Start of DATA

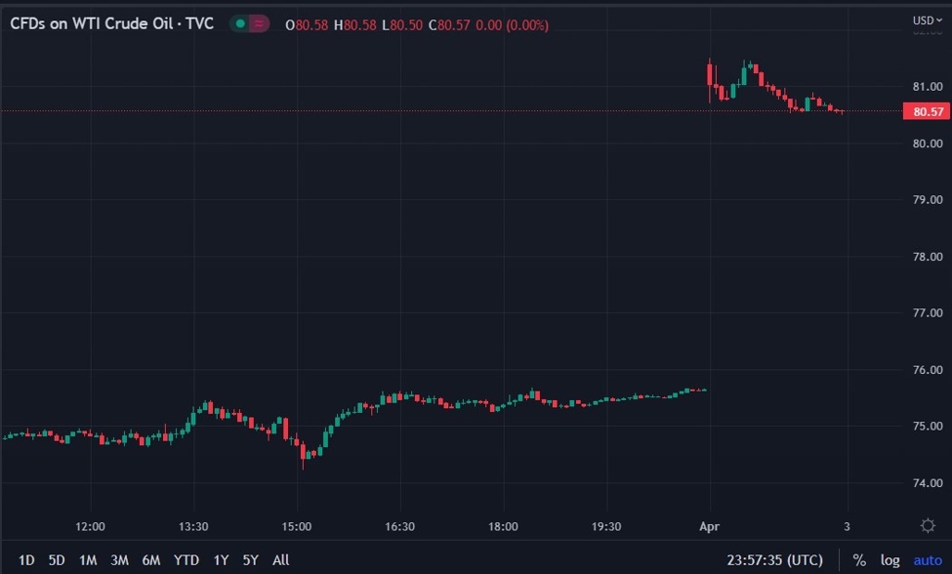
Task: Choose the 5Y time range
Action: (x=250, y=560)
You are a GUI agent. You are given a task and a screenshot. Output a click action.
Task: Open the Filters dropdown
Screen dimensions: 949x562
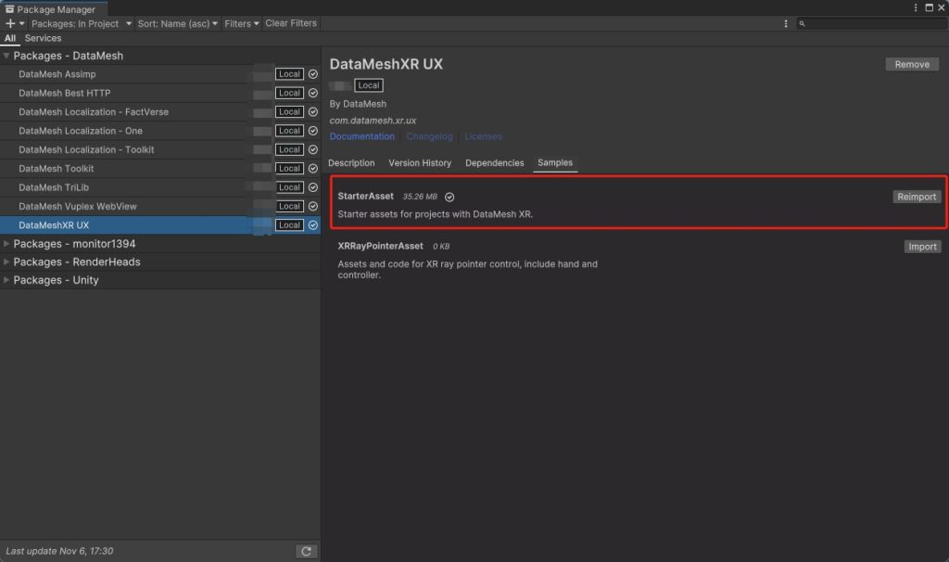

End of DATA
Start of DATA

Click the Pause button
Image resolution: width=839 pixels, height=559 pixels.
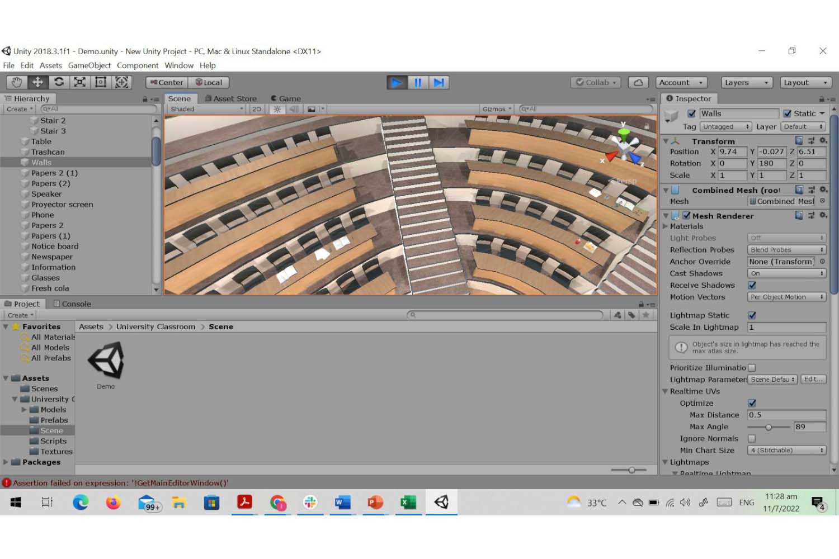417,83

End of DATA

- [WHAT YOU SHOULD DO]:
Restate word for word the entries above, starting at the line with "You are a GUI" and ending at the line with "Screen dimensions: 949x562", inclusive, and no others.

- [FINAL ANSWER]:
You are a GUI agent. You are given a task and a screenshot. Output a click action.
Task: Open the Filters dropdown
Screen dimensions: 949x562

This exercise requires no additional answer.